Suara.com - Anggota Komisi I DPR RI Bobby Rizaldi memandang tidak perlu ada spekulasi terlalu jauh dalam menanggapi pernyataan Amerika Serikat soal dugaan pelanggaran HAM dalam penggunaan aplikasi PeduliLindungi.
Apalagi jika ada spekulasi yang mengaitkan pernyataan AS itu sebagai warning bagi Indonesia selaku presidensi G20. Di mana AS ingin melihat bagaimana Indonesia menyikapi konflik antara Ukraina dan Rusia.
"Soal dugaan itu jawaban Menkopolhukam sudah tepat, mungkin laporan tersebut belum ada cross checking dengan pihak di Indonesia atau masih one sided story sehingga pre judging," kata Bobby kepada wartawan, Selasa (19/4/2022).
Menurut Bobby aplikasi serupa PeduliLindungi tidak hanya digunakan oleh Indonesia. Melainkan juga banyak negara yang menerapkan aplikasi serupa dalam penanganan pandemi Covid-19.
Baca Juga: Dianggap Langgar Hukum, Wajib Masker di Transportasi Umum di AS Disetop
"Apps seperti PeduliLindungi dipakai juga persis seperti di negara lain, seperti My Sejahtera di Malaysia, Trace Together di Singapore, atau Tous Anti Covid di Perancis dan lain-lain," kata Bobby.
Karena itu, menurut dia, pernyataan AS soal pelanggaran HAM di aplikasi PeduliLindungi tidak perlu ditanggapi secara reaksional dan berlebihan hingga mengkaitkannya ke hal-hal lain.
"Iya, jawab saja statement statement itu dengan diplomatis. Hubungan bilateral masih baik dan sangat menguntungkan RI," ujarnya.
Dugaan Pelanggaran HAM
Dikeahui, Kementerian Luar Negeri Amerika Serikat merilis laporan praktik Hak Asasi Manusia (HAM) yang salah satunya terdapat dugaan pelanggaran HAM terkait aplikasi PeduliLindungi.
Menanggapi hal tersebut, Menteri Koordinator bidang Politik, Hukum dan Keamanan (Menko Polhukam) Menko Polhukam Mahfud MD menjawab kalau PeduliLindungi itu justru dibuat untuk melindungi masyarakat.
Baca Juga: Warga di Amerika Serikat Akan Dibebaskan dari Pemakaian Masker di Transportasi Umum
"Kita membuat program PeduliLindungi justru untuk melindungi rakyat. Nyatanya kita berhasil mengatasi Covid-19 lebih baik dari Amerika Serikat (AS)," kata Mahfud saat dikonfirmasi, Jumat (15/4/2022).
Mahfud lantas menjelaskan kalau melindungi HAM itu bukan hanya sekedar untuk perorangan saja, melainkan juga dalam skala komunal-sosial. Karena itu negara, dikatakan Mahfud, berupaya untuk melindungi HAM masyarakat di tengah penyebaran Covid-19.

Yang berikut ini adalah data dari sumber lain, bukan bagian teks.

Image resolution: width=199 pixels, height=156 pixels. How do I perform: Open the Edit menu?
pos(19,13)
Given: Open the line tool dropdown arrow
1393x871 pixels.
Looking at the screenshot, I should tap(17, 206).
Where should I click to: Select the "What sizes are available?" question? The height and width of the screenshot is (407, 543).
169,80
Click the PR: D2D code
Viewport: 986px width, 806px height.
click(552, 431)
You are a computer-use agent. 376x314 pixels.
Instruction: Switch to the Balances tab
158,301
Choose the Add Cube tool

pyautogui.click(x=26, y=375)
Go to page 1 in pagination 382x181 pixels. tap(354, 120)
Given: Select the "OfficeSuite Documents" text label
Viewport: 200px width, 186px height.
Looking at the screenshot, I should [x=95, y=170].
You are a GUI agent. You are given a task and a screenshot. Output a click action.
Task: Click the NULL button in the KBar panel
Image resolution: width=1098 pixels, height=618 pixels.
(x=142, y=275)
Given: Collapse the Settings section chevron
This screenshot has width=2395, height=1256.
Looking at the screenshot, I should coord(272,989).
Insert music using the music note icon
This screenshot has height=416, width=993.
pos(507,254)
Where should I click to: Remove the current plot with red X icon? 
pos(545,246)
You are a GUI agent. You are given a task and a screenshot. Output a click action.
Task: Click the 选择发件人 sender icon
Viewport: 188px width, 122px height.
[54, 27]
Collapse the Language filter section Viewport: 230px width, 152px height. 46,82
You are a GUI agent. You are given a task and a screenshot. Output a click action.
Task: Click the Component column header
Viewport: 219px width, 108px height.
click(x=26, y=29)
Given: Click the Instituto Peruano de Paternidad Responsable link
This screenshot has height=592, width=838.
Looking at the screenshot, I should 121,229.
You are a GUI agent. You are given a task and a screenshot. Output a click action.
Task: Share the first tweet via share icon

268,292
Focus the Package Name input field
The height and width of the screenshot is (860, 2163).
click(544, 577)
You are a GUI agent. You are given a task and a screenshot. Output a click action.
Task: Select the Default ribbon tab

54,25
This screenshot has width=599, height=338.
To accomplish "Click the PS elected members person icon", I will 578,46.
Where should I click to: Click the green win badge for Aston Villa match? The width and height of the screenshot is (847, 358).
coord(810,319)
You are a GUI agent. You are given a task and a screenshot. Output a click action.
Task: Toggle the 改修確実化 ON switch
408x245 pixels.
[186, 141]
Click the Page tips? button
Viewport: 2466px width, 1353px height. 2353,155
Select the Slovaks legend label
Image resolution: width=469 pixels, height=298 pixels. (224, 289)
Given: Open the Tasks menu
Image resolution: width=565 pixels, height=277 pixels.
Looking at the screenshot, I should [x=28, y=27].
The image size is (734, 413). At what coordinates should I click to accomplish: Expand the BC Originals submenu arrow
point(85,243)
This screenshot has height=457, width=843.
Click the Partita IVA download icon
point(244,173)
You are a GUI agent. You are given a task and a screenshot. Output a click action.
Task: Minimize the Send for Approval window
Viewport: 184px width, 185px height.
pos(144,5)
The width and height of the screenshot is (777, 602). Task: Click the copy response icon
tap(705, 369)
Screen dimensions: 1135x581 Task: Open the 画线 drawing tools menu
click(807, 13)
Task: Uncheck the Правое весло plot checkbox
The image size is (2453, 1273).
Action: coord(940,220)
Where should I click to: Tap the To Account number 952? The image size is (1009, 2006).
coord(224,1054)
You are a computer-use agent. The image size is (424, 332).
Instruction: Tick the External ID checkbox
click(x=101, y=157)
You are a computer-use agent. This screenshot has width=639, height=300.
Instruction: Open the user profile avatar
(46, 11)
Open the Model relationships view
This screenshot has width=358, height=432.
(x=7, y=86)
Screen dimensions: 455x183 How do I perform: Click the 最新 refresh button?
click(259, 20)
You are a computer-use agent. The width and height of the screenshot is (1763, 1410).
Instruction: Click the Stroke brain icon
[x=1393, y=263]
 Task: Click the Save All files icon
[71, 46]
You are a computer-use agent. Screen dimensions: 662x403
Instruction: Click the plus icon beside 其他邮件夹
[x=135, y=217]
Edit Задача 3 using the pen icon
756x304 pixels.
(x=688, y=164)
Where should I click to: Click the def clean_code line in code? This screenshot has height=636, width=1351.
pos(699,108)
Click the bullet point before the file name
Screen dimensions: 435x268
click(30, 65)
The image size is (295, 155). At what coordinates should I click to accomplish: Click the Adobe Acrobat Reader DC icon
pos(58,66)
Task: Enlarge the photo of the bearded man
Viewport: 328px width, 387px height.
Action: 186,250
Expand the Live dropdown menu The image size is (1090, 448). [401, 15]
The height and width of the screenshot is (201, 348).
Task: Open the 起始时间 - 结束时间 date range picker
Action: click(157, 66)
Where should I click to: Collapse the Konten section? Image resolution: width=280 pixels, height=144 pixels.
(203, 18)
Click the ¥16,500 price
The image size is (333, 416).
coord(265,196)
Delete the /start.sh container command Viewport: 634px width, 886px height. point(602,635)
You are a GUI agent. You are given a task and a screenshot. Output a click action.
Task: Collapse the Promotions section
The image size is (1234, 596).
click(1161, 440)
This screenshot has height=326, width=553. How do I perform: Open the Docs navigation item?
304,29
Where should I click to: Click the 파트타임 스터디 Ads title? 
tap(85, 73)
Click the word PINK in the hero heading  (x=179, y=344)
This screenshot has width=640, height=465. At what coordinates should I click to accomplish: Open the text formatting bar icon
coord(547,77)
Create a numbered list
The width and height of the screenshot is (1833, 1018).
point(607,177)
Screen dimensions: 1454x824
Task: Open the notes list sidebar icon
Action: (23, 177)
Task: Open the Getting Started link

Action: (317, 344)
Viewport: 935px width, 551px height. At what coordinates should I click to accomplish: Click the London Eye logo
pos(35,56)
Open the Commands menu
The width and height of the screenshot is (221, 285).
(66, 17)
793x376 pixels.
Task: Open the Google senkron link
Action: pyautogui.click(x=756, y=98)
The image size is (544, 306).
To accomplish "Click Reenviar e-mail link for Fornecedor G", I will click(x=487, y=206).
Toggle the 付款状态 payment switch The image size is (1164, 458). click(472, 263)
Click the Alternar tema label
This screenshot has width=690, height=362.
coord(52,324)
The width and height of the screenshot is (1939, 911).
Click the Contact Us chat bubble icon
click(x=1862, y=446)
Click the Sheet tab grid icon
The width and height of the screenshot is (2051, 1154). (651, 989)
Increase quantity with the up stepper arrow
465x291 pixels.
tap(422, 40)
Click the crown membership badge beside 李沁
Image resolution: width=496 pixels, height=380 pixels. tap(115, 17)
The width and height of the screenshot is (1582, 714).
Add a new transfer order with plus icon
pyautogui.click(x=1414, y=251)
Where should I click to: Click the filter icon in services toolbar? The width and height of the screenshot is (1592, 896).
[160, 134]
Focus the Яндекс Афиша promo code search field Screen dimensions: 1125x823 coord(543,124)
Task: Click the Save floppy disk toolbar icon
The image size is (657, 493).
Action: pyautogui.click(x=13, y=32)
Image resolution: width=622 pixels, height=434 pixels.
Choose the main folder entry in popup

"Itulah sebabnya kita membuat program PeduliLindungi yang sangat efektif menurunkan penularan infeksi Covid-19 sampai ke Delta dan Omicron," jelasnya.
Laporan pelanggaran HAM terkait PeduliLindungi itu dikatakan AS berpotensi melanggar hukum karena menyinggung soal privasi, keluarga, rumah dan lainnya. Itu mengacu pada laporan Lembaga Swadaya Masyarakat (LSM).
Mengenai itu, Mahfud malah mengatakan kalau AS yang lebih banyak dilaporkan menurut Special Procedures Mandate Holders (SPMH) sepanjang 2018-2021. Kalau menurut data SPMH, Indonesia dilaporkan melanggar HAM sebanyak 19 kali oleh sejumlah elemen masyarakat.
"Sedangkan AS pada kurun waktu yang sama dilaporkan sebanyak 76 kali, ada juga India yang juga banya dilaporkan. Laporan-laporan itu ya biasa saja dan bagus sebagai bentuk penguatan peran cicil society. Tapi laporan seperti itu belum tentu benar." pungkasnya.